[Date Prev][Date Next][Thread Prev][Thread Next][Date Index][Thread Index]
[Qemu-devel] [PATCH 00/17] Support mismatched host and guest logical blo
[Qemu-devel] [PATCH 00/17] Support mismatched host and guest logical block sizes
Tue, 13 Dec 2011 13:37:03 +0100
Running with mismatched host and guest logical block sizes is going
to become more important as 4k-sector disks become more widespread.
This is because we need a 512 byte disk to boot from.
Mismatched block sizes have two problems:
1) with cache=none or with non-raw protocols, you just cannot do 512-byte
granularity output. You need to do read-modify-write cycles like "hybrid"
512b-logical/4k-physical disks do. (Note that actually only the iSCSI
protocol supports 4k logical blocks).
2) when host block size < guest block size, guests issue 4k-aligned
I/O and expect it to be atomic. This problem cannot really be solved
completely, because power or I/O failures could leave a partially-written
block ("torn page"). However, at least you can serialize reads against
overlapping writes, which guarantees correctness as long as shutdown is
clean and there are no I/O errors.
Read-modify-write cycles are of course slower, and need to serialize
writes which makes the situation even worse. However, the performance
impact of emulating 512-byte sectors is within noise when partitions are
aligned. File system blocks are usually 4k or bigger, and OSes tend
to use 4k-aligned buffers. So when partitions are aligned no misaligned
I/O is sent and no bounce buffer is necessary either.

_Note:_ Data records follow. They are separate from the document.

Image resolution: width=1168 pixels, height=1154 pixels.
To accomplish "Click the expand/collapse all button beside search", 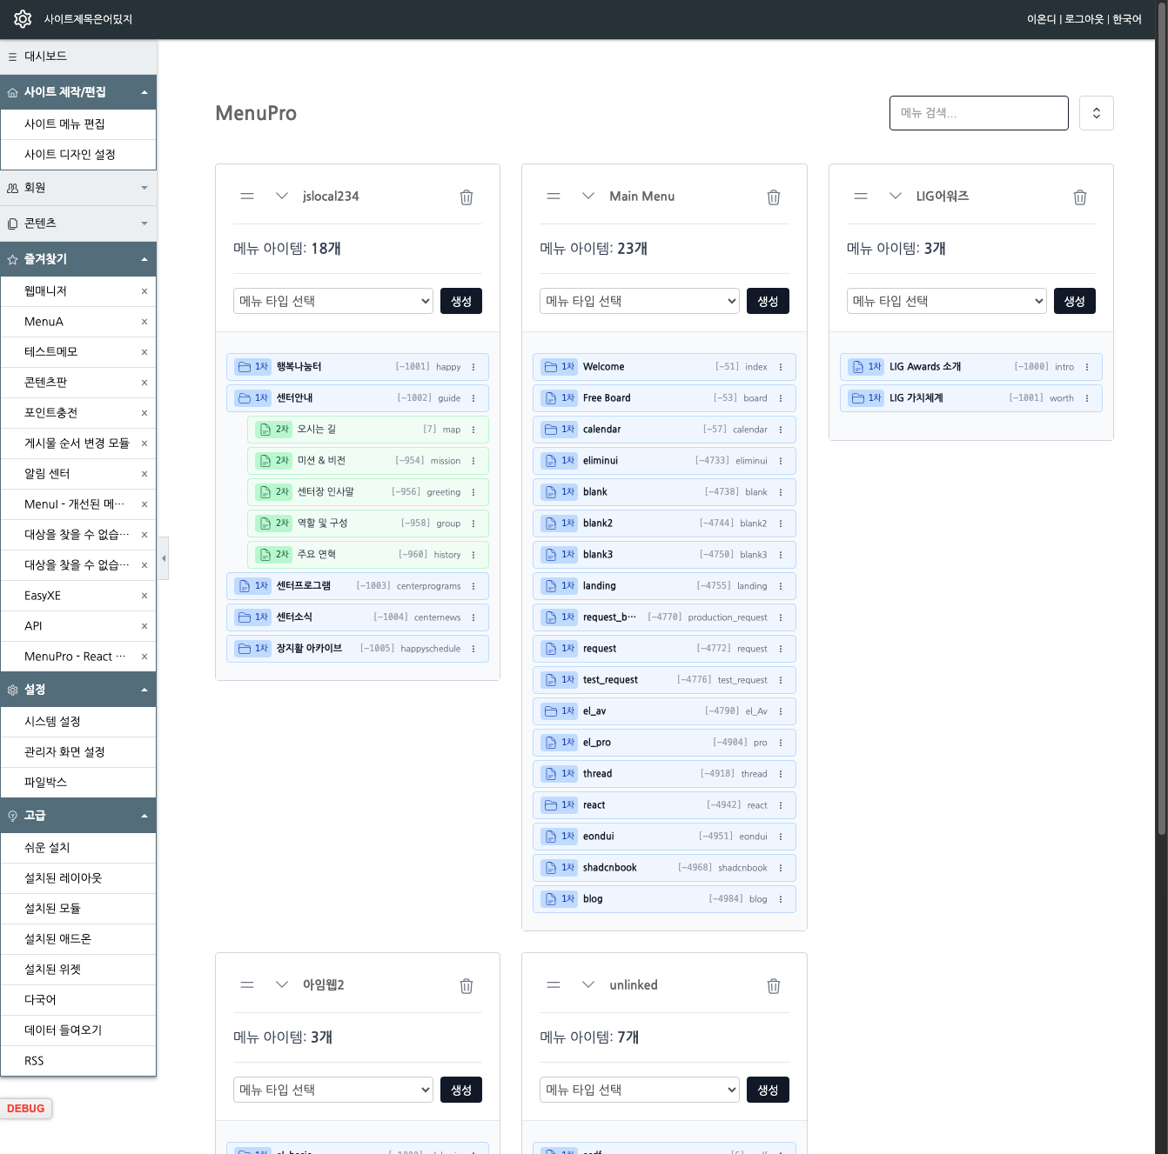I will tap(1096, 113).
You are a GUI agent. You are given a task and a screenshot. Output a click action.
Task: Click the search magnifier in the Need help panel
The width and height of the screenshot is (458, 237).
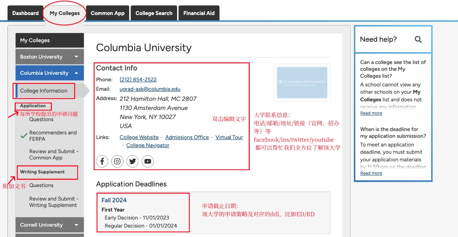[418, 40]
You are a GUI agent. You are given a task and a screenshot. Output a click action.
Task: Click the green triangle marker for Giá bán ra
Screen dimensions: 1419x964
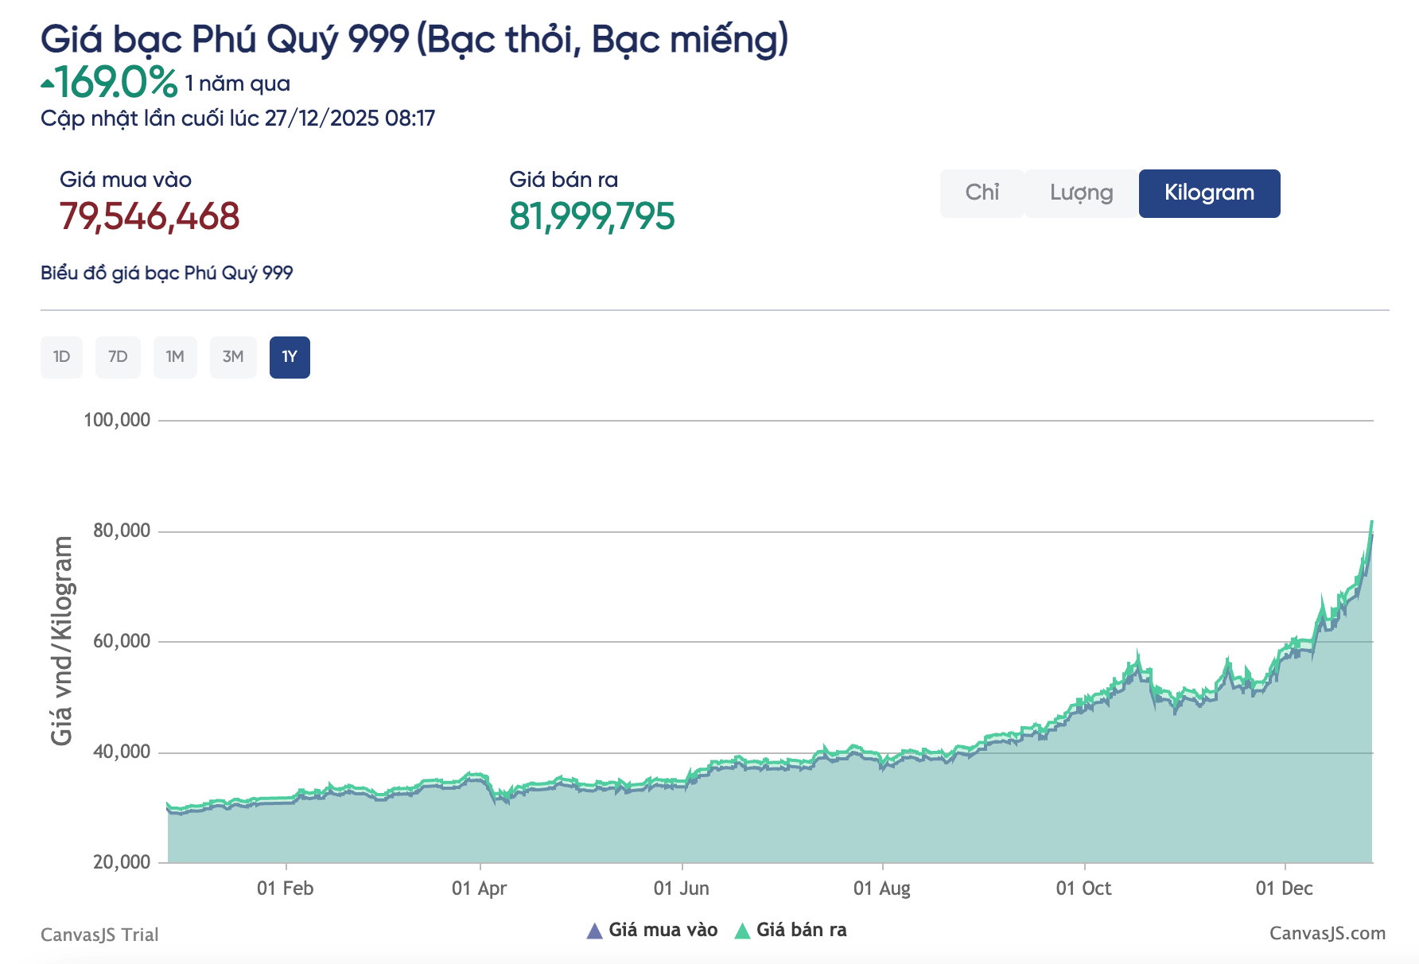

The situation is much different if partitions are misaligned or if the
guest is using O_DIRECT with a 512-byte aligned buffer. I benchmarked
only the former using iozone on a RHEL6 guest (2GB memory, 20GB ext4
partition with the whole 4k-sector disk assigned to the guest). Graphs
aren't really pretty, but two points are more or less discernible (also
more or less obvious):
- writes incur a larger overhead than reads by 5-10%;
- for larger file sizes the penalty is smaller, probably because
the I/O scheduler can work better (with almost no penalty for reads);
for smaller file sizes, up to 1M or even more for some scenarios,
misalignment worsened performance by 10-25%.
The series is structured as follows.
Patches 1 to 6 clean up the handling of flag bits, so that non-raw
protocols can always request read-modify-write operation (even when
cache != none).
Patches 7 to 11 distinguish host and guest block sizes in the
Patches 12 to 15 reuse the request tracking mechanism to implement
RMW and to avoid torn pages.
Patch 16 passes down the host block size as physical block size so
that hopefully guest OSes try to align partitions.
Patch 17 adds an option to qemu-io that lets you test these scenarios
even without a 4k-sector disk.
Paolo Bonzini (17):
block: do not rely on open_flags for bdrv_is_snapshot
block: store actual flags in bs->open_flags
block: pass protocol flags up to the format
block: non-raw protocols never cache
block: remove enable_write_cache
block: move flag bits together
raw: remove the aligned_buf
block: rename buffer_alignment to guest_block_size
block: add host_block_size
raw: probe host_block_size
iscsi: save host block size
block: allow waiting only for overlapping writes
block: allow waiting at arbitrary granularity
block: protect against "torn reads" for guest_block_size > host_block_size
block: align and serialize I/O when guest_block_size < host_block_size
block: default physical block size to host block size
qemu-io: add blocksize argument to open
Makefile.objs | 4 +-
block.c | 313 ++++++++++++++++++++++++++++++++++++++++++++++-------
block.h | 17 +---
block/curl.c | 1 +
block/iscsi.c | 2 +
block/nbd.c | 1 +
block/raw-posix.c | 97 ++++++++++-------
block/raw-win32.c | 42 +++++++
block/rbd.c | 1 +
block/sheepdog.c | 1 +
block/vdi.c | 1 +
block_int.h | 25 ++---
hw/ide/core.c | 2 +-
hw/scsi-disk.c | 2 +-
hw/scsi-generic.c | 2 +-
hw/virtio-blk.c | 2 +-
qemu-io.c | 33 +++++-
trace-events | 1 +
18 files changed, 429 insertions(+), 118 deletions(-)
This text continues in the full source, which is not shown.